Because of its design, Bellefonte also could benefit from the mixed oxide fuel the Department of Energy is trying to develop from recovered bomb materials from disarmament agreements. But the MOX plant in South Carolina where such fuel would be made — and which could provide a virtually free source of nuclear fuel for Bellefonte — has stalled amid its own budget and completion problems.
"Our power price is going to be equal to, or less, than that from natural gas plants," Haney said. "The ratepayers of the [Tennessee] Valley have over eight to 10 billion dollars of their money in Bellefonte already so these units are already built, in large measure."
Haney said he plans to put the construction completion out for bids to major nuclear contractors once he is able to finalize designs, financing and other details. He declined to disclose any customers so far, but he said an announcement is coming.
Anti-nuclear groups question whether regulators will easily approve the transfer of the license to Haney and whether the Bellefonte plant, which was designed in the 1960s and on which construction began in the 1970s, will have trouble meeting today's standards. Some of the key parts of the plant, including its steam generator, were sold for scrap parts in the 1990s when TVA thought it was going to replace the plant with a next-generation design.
Haney has until November 2018 to complete his purchase of the Bellefonte plant from TVA.

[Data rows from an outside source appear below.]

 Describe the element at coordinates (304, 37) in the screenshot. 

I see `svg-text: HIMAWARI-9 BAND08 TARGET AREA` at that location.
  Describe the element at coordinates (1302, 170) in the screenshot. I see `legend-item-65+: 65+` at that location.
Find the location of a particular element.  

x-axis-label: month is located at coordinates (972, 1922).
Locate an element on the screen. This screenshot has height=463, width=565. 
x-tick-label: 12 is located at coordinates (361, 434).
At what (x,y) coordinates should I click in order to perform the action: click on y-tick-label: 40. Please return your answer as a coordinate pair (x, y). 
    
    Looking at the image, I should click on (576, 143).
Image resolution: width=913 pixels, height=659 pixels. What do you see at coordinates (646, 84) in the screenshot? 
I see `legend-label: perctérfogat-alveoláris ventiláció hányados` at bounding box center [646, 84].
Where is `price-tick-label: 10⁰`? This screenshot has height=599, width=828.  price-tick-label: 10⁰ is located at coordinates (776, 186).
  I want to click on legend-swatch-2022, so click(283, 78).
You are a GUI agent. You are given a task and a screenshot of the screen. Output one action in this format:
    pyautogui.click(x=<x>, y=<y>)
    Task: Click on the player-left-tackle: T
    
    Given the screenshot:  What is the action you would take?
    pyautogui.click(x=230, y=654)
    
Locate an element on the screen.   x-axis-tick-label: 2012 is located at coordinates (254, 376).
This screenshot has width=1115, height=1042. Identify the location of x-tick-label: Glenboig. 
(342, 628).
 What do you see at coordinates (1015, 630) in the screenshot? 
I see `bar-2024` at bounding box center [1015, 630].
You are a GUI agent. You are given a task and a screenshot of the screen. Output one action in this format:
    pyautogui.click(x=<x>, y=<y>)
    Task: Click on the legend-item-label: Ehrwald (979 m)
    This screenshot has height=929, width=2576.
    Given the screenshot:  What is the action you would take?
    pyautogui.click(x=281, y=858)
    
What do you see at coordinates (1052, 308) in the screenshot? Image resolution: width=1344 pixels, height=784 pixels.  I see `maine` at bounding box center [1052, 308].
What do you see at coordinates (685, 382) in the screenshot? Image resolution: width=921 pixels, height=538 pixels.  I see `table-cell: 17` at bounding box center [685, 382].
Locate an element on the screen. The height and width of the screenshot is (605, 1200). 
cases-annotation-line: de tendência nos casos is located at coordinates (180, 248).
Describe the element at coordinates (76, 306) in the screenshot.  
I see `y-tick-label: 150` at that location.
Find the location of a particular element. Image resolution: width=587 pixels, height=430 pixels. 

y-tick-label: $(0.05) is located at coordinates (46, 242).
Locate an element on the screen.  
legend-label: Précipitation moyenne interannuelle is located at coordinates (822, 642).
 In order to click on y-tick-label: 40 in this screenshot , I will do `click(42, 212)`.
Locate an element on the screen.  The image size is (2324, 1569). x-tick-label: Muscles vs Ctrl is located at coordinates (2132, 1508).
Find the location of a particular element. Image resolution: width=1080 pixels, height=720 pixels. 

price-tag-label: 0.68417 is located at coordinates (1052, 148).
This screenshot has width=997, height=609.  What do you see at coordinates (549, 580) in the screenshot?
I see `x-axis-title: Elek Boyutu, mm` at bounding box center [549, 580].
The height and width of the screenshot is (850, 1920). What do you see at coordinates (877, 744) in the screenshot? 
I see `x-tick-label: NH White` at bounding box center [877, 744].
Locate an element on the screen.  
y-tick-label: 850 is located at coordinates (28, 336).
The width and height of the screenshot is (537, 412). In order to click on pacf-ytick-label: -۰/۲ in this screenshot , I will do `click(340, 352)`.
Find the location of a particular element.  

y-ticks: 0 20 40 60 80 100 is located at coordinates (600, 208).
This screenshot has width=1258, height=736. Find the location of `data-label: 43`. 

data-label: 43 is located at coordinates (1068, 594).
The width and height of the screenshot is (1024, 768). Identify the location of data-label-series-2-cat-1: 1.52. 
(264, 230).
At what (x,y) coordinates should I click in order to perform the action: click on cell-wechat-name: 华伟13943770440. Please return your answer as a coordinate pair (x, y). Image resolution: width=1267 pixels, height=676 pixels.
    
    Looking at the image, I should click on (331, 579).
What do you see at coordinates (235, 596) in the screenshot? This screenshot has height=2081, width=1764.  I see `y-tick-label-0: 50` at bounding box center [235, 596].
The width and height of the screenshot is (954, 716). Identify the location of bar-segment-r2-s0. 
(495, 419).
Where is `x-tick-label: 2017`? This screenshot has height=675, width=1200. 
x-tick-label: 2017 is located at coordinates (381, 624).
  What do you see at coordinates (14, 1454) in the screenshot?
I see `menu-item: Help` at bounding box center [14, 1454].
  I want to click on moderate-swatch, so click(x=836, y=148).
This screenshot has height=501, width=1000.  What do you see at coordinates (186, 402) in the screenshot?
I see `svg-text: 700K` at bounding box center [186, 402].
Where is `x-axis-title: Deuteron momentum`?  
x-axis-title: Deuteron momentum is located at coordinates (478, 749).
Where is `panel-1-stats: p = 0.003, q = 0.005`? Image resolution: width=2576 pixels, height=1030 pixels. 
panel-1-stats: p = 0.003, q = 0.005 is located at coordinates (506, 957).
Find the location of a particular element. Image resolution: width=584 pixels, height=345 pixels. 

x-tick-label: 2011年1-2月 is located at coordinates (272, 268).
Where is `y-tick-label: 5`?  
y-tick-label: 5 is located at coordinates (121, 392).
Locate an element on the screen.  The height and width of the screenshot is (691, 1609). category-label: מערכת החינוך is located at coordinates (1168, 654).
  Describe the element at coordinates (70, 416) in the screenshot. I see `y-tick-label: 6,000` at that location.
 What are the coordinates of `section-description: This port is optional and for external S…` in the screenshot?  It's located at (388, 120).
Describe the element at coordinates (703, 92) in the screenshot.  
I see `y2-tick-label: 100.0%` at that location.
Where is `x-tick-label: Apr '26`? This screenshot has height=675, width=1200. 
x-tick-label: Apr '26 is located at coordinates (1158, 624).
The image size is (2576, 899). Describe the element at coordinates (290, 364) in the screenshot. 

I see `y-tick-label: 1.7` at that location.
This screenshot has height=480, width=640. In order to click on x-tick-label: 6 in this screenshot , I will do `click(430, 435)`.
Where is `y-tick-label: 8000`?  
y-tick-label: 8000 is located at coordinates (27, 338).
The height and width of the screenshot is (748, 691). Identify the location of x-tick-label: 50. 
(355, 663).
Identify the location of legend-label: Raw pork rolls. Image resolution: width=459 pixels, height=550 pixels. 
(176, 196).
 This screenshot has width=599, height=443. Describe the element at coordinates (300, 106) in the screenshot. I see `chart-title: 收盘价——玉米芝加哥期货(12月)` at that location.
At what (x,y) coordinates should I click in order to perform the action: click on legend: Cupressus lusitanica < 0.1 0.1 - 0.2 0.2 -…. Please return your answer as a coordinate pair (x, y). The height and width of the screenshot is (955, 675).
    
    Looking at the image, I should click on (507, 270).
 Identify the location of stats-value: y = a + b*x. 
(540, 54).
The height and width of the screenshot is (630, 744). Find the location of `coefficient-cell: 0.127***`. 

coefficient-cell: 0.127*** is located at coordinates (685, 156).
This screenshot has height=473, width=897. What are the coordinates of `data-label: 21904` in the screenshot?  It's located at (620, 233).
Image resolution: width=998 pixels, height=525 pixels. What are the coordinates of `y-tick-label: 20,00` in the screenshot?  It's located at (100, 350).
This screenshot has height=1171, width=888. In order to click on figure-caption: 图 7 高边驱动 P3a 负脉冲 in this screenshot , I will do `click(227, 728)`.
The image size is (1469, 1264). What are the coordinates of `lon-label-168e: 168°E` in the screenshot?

Former Chattanooga Mayor Jon Kinsey, who once worked for Haney and now is a member of the EPB board, recently toured Bellefonte and said he was impressed by the condition and near completion of the plant.
"It does look like it is ready to operate," Kinsey said. "If we in Chattanooga are becoming more of a regional hub, we need to recognize that a lot of the folks who would work on building this plant will live or shop in our city."
Kinsey noted that one of the managers at Bellefonte lives off of Highway 58 in Chattanooga.
Kinsey and other EPB board members directed EPB's chief financial officer, Greg Eaves, to review Haney's proposal, which could include up to $200 million of shared tax credits that EPB could use to build its business.
"We're not asking any distributors to change their contract with TVA," Haney said. "We want to help TVA."
Haney said Bellefonte power could substitute for gas-generated power TVA now buys from Capital Power from a 615-megawatt gas-fired plant in Decatur, Ala.
Wes Kelley, president of the Huntsville Utilities Board, said Haney met with the Huntsville utility and, in response, the municipal power company wrote a letter thanking him and asking for updates as Haney proceeds with his project.
"I think until Mr. Haney completes his due diligence and his financial projections, I think the question about the cost effectiveness for TVA to buy this power is still an open question," Kelley said. "This project could certainly have an important economic development impact on northern Alabama, and we'd like to stay abreast of his continued progress."